**Data lines:**

— BEGIN —

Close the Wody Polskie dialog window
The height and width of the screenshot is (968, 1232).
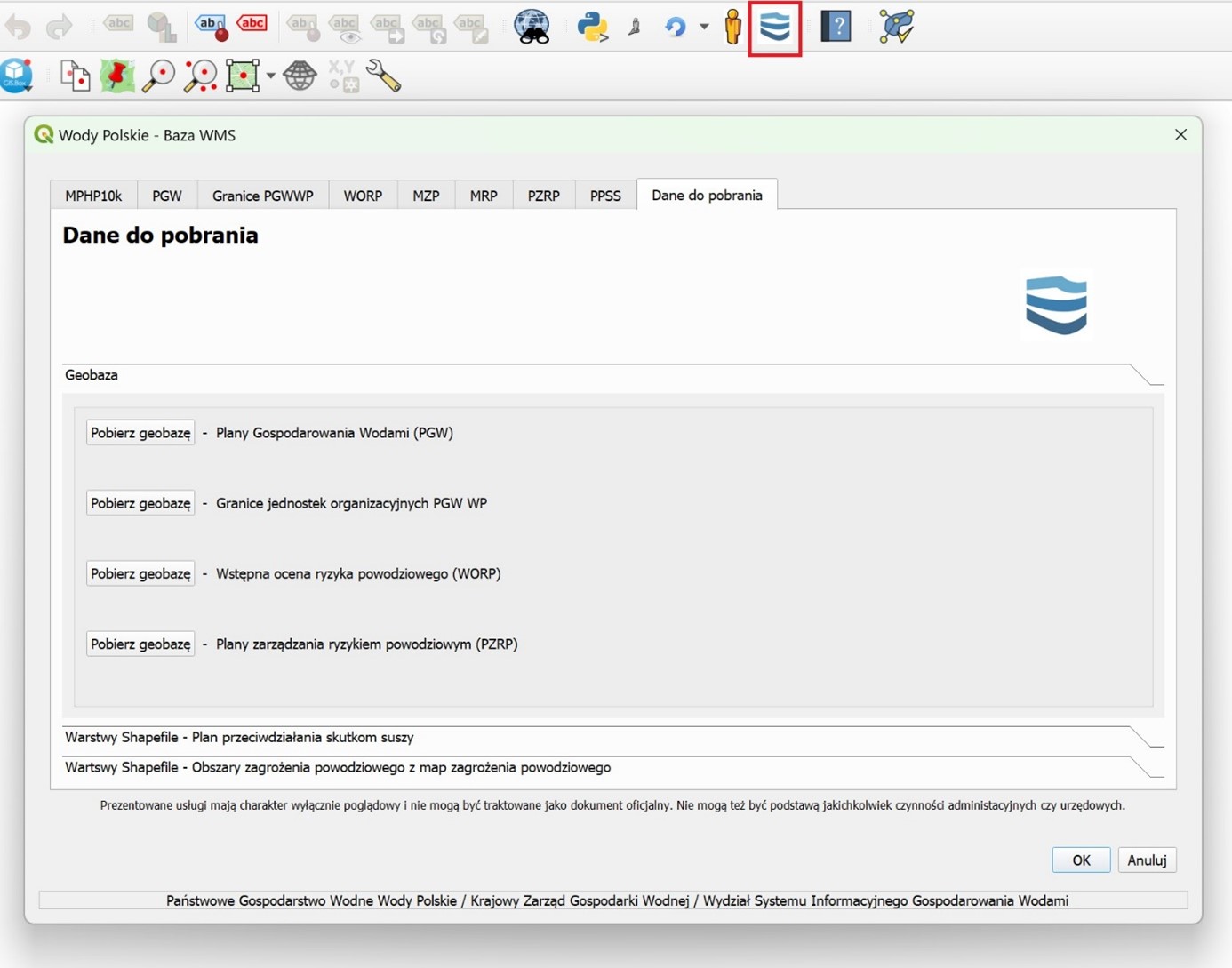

— END —
— BEGIN —

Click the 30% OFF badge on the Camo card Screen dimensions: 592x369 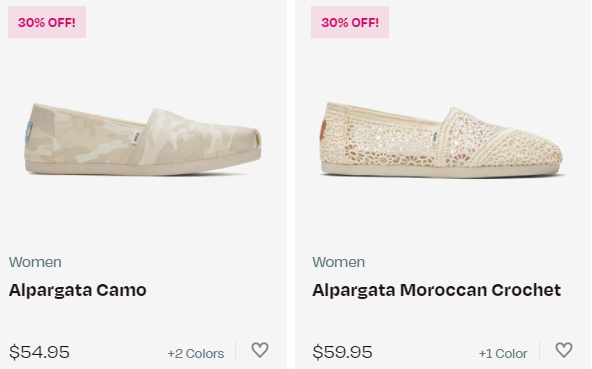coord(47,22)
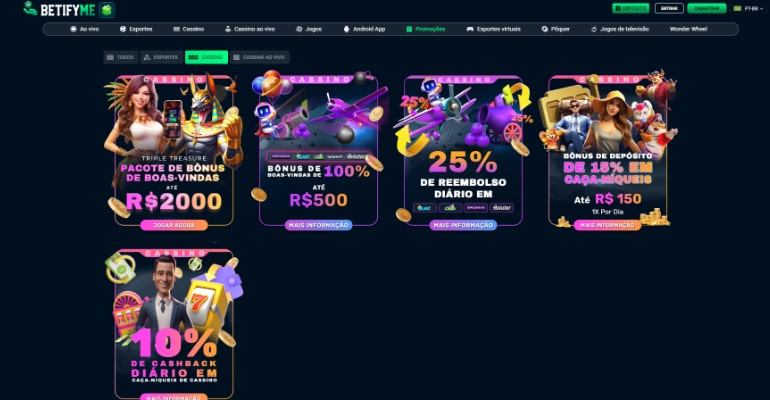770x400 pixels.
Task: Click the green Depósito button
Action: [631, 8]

— END —
— BEGIN —

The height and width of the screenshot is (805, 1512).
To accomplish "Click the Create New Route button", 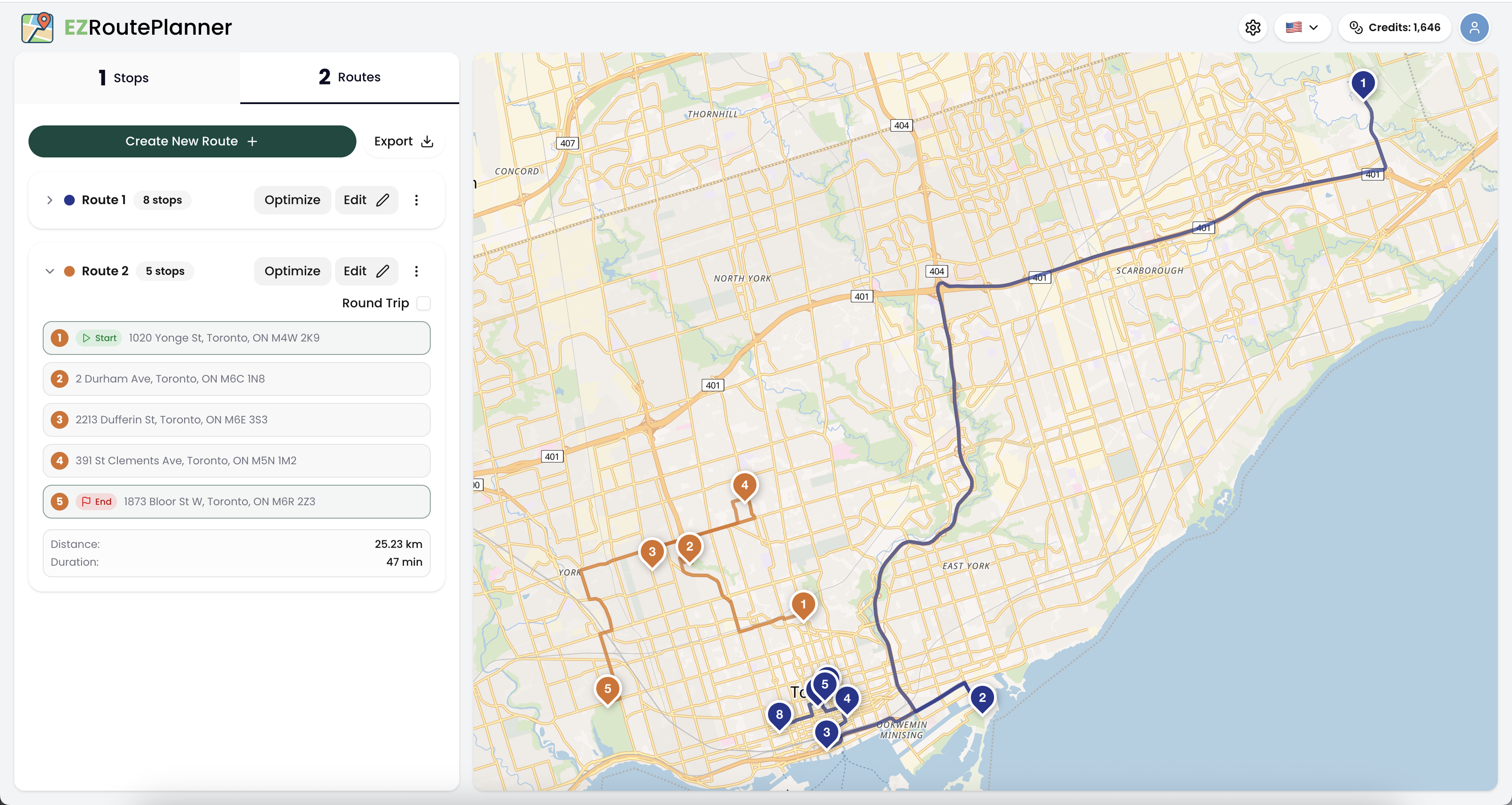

— END —

**Direction:** Reproduce the lines from the one containing "Close the Wody Polskie dialog window" through the one containing "The height and width of the screenshot is (968, 1232).", both included, with "dialog" changed to "popup" and nothing else altered.

**Answer for this exercise:**
Close the Wody Polskie popup window
The height and width of the screenshot is (968, 1232).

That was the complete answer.